> WHAT TO WORK ON:
Reproduce the listing below word for word, keeping every line as it appears.

> INPUT RECORDS:
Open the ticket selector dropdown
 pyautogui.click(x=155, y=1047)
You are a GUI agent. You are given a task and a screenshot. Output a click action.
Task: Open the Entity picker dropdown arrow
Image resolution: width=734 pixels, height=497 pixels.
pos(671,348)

> FULL OUTPUT:
Open the ticket selector dropdown
 pyautogui.click(x=155, y=1047)
You are a GUI agent. You are given a task and a screenshot. Output a click action.
Task: Open the Entity picker dropdown arrow
Image resolution: width=734 pixels, height=497 pixels.
pos(671,348)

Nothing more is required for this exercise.